## Excerpt provided
..............................

Their whining has paid off.


----------



## Dan (Dec 30, 2002)

that miss might as well have been the game


----------



## MAS RipCity (Feb 22, 2003)

Man, I swear this crap only happens to us. Up 7 to down 5.......the life of a Blazers fan is brutal


----------



## PapaG (Oct 4, 2004)

Hap said:


> that miss might as well have been the game


Too much 1-on-1 from the perimeter down the stretch, not enough Zach early in the shot clock.

That said, a few uncontested threes by the Spurs are the difference in the game.


----------



## mgb (Jun 26, 2004)

Well sucks to lose like this, but that can be expect from a young team like this. It's easy to see what a great future we have and it's not that far off, but playing a vet team that knows how to close out we can see we still are a little aways. Mainly experience.


----------



## Dan (Dec 30, 2002)

Friggin Balki!


----------



## mgb (Jun 26, 2004)

Why not just fire up a 3? Why burn clock? Oh well, it was over anyway.


----------



## MAS RipCity (Feb 22, 2003)

wow..the spurs just may be my most disliked team after tonight..not even la whines this much.


----------



## Samuel (Jan 1, 2003)

NBA Draft.

NBA Draft.

NBA Draft.


----------



## MAS RipCity (Feb 22, 2003)

..............................

## Exercises to complete
(1) Name every distinct username that appears in a post header of the Blazers forum thread.
(2) Reproduce the part of the Blazers forum thread between "Too much 1-on-1" and "in the game.", inclusive.
(3) Write what comes next in the Blazers forum thread, picking up after its final line.
The material has nothing to do with the Blazers forum thread above.

## Exercise data
..............................

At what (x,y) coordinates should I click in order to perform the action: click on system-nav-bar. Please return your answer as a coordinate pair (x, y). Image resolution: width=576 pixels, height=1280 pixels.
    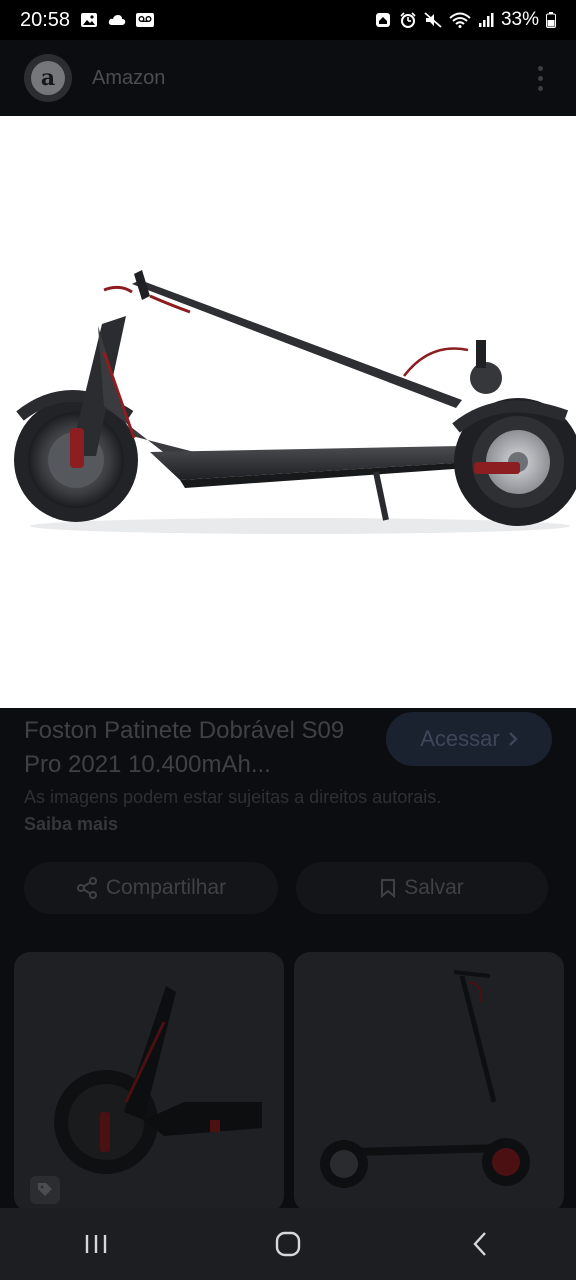
    Looking at the image, I should click on (288, 1244).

..............................

## Numbered answers
(1) Dan, MAS RipCity, PapaG, mgb, Samuel

(2)
Too much 1-on-1 from the perimeter down the stretch, not enough Zach early in the shot clock.

That said, a few uncontested threes by the Spurs are the difference in the game.

(3)
Bowen gets away with so much handcheckin on D...he was all over Roy 2 our our final possesions..non stop and no foul...wtf does a guy have to do to get a call? Then manu starts chucking up crap..and thats that...wow..I'm very dejected after this loss. Can we just abandon Magloire...PLEASE!?


----------



## MAS RipCity (Feb 22, 2003)

Samuel said:


> NBA Draft.
> 
> NBA Draft.
> 
> NBA Draft.


would you like the 6th or 7th pick, because it ain't gonna be higher then that.


----------



## Sambonius (May 21, 2003)

I wanna know when we're going to make Sergio Rodriguez our starting PG. Jack is good but by no means the best PG on our team, that would be Sergio.


----------



## Seuss (Aug 19, 2005)

That was a great game by the Blazers. 

It's going to be registered as a loss, but that was a win in my opinion.

A young team, doing that to the Spurs? Very impressive. Brandon Roy and Aldridge is going
to be a sick combo in the future. You guys have alot to look forward to.


----------



## Samuel (Jan 1, 2003)

Dr. Seuss said:


> That was a great game by the Blazers.
> 
> It's going to be registered as a loss, but that was a win in my opinion.
> 
> ...


It's all about Sergio Rodriguez at this point. What do you think of him?


----------



## Fork (Jan 2, 2003)

MAS RipCity said:


> these refs..good GOd..


We got more foul shots than they did.

Blaming the refs is absurd. 

it's all about the fact that our guys couldn't convert.


----------



## TiMVP2 (Jun 19, 2003)

MAS RipCity said:


> ****ing A bowen is all over roy...where is the ever loving foul? These refs are hideous!



damn B u complainin??? aldrige be foulin duncan and a lot of steals by them envolved the hand slap


----------



## yuyuza1 (May 24, 2006)

Damn them! 

I hate the Spurs. We've lost what...the last 10 against them? Still there's a lot to look forward to. We played an amazing game tonight. Take away their four consecutive threes, and we're talking of an amazing victory instead. 

Roy and Aldridge= Perfect in the pick and roll.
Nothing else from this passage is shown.